Census returns reflect whatever numbering system was in use at the time. That means a family might appear at number 12 in one census and number 38 ten years later, even though they never moved. Add new buildings, demolished houses, boundary changes, or street renamings, and numbers can shift again. Enumerators also worked from their own route, not official plans, so numbers were sometimes recorded out of sequence or approximated.
This week I faced this exact problem! Researching two Victorian properties in Guildford, Surrey, all now demolished, showed these challenges clearly. In the 1901 census, modern numbering was first evident. But looking back: in 1891, number 10 had the same occupier as 1901, number 9 appeared on a completely different return, and the number immediately before 10 was 5 — but 5 was occupied by the 1901 number 9 occupant!
Earlier censuses were even more confusing. In 1881, street numbers jumped from 2–5 (Pelham House) to 21–17, skipping 5, 9, and 10. In 1871, the street went 1–7, then jumped to 17 and 16. By 1851, only two properties existed at this end of Woodbridge Road, suggesting the others were built in the 1850s, as suspected.

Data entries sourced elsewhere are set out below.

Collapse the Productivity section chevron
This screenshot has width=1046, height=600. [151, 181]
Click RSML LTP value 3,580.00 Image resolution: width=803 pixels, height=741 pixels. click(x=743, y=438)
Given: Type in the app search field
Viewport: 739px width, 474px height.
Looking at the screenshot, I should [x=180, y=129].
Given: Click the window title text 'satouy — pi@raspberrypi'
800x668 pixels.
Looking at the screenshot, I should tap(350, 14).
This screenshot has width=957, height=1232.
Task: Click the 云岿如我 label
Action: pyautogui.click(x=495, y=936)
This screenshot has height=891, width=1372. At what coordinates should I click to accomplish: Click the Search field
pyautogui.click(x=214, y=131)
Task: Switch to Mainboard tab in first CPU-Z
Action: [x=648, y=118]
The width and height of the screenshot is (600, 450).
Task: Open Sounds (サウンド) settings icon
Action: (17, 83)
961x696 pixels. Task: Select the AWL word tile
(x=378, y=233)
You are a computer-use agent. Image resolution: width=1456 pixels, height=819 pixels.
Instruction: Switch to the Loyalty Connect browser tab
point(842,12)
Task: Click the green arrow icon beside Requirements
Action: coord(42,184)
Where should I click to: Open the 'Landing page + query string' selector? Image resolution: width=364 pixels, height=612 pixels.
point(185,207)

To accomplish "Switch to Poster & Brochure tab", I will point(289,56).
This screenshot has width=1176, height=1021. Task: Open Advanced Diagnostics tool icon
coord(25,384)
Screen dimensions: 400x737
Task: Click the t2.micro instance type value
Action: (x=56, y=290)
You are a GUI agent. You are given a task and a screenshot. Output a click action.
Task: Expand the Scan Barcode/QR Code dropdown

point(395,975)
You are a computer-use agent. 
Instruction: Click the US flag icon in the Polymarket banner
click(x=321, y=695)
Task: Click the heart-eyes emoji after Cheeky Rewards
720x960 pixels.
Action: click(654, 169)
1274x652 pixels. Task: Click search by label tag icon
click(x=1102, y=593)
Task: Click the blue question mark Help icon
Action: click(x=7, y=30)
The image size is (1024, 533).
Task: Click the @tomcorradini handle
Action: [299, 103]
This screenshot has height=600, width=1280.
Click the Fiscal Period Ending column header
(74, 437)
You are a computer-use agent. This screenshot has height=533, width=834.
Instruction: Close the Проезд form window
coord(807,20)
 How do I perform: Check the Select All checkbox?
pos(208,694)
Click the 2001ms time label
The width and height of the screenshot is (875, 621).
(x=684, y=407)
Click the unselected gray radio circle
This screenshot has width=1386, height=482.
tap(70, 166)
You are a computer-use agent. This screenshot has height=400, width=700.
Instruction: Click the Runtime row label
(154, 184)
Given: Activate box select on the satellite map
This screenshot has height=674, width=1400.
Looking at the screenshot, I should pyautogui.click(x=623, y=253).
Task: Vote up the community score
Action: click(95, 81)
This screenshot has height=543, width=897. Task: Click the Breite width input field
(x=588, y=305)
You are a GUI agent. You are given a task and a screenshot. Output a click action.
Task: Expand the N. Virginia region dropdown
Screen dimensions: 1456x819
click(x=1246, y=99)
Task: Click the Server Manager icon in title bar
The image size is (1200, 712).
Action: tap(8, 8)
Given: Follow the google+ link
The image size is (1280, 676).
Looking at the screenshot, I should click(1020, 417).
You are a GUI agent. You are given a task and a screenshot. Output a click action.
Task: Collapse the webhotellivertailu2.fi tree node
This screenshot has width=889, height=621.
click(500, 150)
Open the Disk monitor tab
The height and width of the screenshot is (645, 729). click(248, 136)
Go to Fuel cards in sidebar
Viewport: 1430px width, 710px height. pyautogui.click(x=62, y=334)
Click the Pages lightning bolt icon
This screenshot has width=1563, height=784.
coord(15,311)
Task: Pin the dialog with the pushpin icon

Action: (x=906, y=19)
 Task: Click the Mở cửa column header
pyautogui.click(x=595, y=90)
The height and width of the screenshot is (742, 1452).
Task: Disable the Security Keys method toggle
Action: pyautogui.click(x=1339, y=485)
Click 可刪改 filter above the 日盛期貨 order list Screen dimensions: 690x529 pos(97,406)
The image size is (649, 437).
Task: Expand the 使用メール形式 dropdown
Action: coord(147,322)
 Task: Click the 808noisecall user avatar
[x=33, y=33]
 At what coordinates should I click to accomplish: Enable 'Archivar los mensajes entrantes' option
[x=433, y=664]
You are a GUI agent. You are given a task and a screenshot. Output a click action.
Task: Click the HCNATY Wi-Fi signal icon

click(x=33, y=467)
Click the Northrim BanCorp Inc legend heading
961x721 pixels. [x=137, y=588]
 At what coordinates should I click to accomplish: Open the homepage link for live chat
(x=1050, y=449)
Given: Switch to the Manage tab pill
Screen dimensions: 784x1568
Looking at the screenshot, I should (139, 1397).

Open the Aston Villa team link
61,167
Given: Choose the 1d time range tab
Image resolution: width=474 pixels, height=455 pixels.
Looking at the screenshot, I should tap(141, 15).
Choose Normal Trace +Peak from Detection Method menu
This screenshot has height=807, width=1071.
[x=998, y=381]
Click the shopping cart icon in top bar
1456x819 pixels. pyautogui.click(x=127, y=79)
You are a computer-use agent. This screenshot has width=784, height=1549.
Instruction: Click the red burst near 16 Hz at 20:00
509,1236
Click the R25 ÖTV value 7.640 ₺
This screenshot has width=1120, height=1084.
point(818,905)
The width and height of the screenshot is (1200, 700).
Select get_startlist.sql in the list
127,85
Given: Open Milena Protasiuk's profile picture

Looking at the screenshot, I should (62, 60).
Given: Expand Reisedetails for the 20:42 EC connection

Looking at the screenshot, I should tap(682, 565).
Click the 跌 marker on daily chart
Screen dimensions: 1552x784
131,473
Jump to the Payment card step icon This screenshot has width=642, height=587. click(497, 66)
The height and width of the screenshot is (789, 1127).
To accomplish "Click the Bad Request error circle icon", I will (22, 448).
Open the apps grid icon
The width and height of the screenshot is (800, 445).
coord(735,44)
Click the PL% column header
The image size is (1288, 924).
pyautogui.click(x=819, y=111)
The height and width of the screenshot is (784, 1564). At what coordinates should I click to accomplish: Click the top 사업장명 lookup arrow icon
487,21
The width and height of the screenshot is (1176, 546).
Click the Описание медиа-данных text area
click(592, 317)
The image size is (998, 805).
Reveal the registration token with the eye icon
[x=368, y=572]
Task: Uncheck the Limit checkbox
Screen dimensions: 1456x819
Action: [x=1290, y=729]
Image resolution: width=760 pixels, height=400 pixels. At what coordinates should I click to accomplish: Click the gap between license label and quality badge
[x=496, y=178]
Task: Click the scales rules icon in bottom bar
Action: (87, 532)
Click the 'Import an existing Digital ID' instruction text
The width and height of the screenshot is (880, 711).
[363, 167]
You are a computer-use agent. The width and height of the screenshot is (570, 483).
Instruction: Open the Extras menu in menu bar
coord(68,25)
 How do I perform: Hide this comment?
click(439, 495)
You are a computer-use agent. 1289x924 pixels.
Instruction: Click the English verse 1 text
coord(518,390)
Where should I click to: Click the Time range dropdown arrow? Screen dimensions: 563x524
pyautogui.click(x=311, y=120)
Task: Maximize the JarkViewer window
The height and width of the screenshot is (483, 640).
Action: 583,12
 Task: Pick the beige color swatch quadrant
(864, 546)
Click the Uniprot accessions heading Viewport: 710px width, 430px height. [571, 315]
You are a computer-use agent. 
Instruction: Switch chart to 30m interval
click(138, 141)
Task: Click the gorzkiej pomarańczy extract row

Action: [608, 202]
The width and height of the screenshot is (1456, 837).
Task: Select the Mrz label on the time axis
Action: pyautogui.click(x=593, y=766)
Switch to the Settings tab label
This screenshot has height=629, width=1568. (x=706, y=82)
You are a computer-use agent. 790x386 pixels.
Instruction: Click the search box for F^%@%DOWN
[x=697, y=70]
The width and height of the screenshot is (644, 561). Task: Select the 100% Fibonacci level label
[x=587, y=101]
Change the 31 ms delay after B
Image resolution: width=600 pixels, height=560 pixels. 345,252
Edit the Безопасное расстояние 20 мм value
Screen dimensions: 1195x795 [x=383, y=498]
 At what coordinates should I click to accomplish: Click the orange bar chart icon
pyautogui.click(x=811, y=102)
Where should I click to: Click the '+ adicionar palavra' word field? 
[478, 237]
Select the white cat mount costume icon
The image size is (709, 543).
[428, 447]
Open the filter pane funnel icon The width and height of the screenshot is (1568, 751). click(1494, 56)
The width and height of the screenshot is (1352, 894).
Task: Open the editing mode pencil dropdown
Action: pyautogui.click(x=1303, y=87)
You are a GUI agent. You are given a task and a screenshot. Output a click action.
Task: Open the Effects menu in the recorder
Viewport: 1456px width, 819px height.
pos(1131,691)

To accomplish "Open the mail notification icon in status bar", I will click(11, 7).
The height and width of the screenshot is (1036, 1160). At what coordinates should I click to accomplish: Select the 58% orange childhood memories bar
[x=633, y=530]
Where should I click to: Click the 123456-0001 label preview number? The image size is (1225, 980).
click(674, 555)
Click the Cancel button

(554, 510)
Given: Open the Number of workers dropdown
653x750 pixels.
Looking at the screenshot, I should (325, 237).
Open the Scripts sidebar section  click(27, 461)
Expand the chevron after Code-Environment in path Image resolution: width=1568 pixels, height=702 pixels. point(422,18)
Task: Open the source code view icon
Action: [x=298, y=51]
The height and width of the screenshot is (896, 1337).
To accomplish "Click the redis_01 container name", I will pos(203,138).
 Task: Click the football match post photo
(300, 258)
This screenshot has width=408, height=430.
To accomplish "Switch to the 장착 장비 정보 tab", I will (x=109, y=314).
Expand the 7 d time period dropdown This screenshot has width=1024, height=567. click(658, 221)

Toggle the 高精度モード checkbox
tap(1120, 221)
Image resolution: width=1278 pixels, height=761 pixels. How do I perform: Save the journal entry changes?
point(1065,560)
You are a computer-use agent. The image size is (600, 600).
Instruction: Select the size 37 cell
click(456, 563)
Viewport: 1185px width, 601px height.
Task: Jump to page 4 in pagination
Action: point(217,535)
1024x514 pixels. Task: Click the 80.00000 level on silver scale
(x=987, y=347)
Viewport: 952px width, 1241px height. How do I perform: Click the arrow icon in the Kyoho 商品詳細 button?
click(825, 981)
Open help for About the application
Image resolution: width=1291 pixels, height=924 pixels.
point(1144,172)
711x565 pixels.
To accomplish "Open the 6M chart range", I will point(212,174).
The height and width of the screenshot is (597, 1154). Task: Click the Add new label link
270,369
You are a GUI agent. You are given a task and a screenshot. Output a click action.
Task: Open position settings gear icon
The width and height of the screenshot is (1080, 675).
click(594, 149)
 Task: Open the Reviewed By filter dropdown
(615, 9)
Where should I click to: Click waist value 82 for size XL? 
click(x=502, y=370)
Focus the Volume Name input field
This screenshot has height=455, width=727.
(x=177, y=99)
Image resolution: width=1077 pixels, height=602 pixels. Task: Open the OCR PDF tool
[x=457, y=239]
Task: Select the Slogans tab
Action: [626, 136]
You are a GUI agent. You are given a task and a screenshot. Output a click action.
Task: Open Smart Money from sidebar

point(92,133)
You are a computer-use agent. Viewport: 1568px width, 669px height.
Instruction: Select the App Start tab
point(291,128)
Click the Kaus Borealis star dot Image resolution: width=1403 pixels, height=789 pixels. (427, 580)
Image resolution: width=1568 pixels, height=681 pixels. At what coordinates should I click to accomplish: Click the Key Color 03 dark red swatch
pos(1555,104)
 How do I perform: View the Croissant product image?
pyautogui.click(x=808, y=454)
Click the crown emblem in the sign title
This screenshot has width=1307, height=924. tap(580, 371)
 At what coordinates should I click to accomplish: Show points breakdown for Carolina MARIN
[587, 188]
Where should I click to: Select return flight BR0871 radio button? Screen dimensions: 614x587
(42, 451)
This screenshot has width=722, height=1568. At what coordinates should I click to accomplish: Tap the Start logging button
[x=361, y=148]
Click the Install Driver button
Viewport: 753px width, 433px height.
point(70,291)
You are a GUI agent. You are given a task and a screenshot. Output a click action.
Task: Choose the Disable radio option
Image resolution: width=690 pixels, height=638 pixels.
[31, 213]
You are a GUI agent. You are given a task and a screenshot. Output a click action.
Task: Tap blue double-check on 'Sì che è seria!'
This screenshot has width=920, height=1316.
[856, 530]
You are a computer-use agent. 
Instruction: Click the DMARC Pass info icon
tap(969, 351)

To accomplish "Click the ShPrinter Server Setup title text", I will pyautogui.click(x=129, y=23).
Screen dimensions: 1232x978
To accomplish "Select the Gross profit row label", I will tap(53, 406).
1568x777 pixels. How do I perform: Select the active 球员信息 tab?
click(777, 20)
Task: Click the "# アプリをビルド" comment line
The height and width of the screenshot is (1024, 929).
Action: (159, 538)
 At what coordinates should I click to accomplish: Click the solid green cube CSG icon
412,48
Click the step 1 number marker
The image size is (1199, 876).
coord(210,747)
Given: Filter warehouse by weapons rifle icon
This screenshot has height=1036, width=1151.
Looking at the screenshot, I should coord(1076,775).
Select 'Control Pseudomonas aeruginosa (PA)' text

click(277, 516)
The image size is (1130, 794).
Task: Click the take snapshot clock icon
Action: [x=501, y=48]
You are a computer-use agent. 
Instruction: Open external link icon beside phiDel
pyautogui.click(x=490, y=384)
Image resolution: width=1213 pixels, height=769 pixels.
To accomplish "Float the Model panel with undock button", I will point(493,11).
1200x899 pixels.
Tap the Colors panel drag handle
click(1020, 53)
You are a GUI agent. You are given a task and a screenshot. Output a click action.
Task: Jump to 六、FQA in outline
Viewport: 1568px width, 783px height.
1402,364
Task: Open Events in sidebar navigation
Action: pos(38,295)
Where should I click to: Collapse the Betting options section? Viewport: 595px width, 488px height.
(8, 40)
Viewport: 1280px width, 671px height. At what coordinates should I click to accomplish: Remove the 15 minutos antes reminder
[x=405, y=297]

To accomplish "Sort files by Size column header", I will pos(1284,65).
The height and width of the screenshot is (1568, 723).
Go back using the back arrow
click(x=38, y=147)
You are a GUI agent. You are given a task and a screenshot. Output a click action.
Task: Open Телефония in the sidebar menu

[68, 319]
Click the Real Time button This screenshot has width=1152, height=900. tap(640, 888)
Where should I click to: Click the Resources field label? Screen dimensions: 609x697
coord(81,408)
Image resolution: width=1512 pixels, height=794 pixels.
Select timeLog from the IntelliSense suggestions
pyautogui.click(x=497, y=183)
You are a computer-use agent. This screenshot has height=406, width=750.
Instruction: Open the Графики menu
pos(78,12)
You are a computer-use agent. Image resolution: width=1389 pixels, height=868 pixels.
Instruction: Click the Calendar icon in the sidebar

Key takeaway: A changing street number doesn’t automatically mean a change of address. Look at neighbours, occupations, and household members—not just the number. Sometimes the house stayed the same; only the system changed.
Confused about street names
Street renaming was common in the 19th and early 20th centuries. Towns standardized addresses, merged villages, honoured figures, or replaced duplicate names. “Mill Lane” might become “Church Street” and later “High Road.” People didn’t move, but on paper, it looks like they did.
Census schedules were organized geographically, so a household’s position relative to neighbours is often more reliable than the street name. If a family seems to vanish, checking adjacent households can reveal they’re still there—just on a newly renamed street.
Street name changes also explain overlaps. Different names might appear in the same census year, depending on whether the enumerator used the old or new name. Maps, city directories, and council records are invaluable for untangling these transitions.
Another Guildford property illustrated this perfectly. Modern-day 61 Epsom Road was previously Vale Cottage. Comparing modern OS maps to early 20th-century maps showed the numbering was a later addition. The road itself was originally Merrow Road, appearing as such in earlier censuses. One enumerator even misnamed it as Epsom Road in 1871, while the previous and next census used Merrow Road — likely an enumerator oversight.
Takeaway: Census records don’t just capture people—they capture places in motion. Street name changes remind us that addresses are historical artifacts shaped by bureaucracy, urban growth, and time. Noticing these shifts can turn frustration into satisfying “aha” moments for researchers.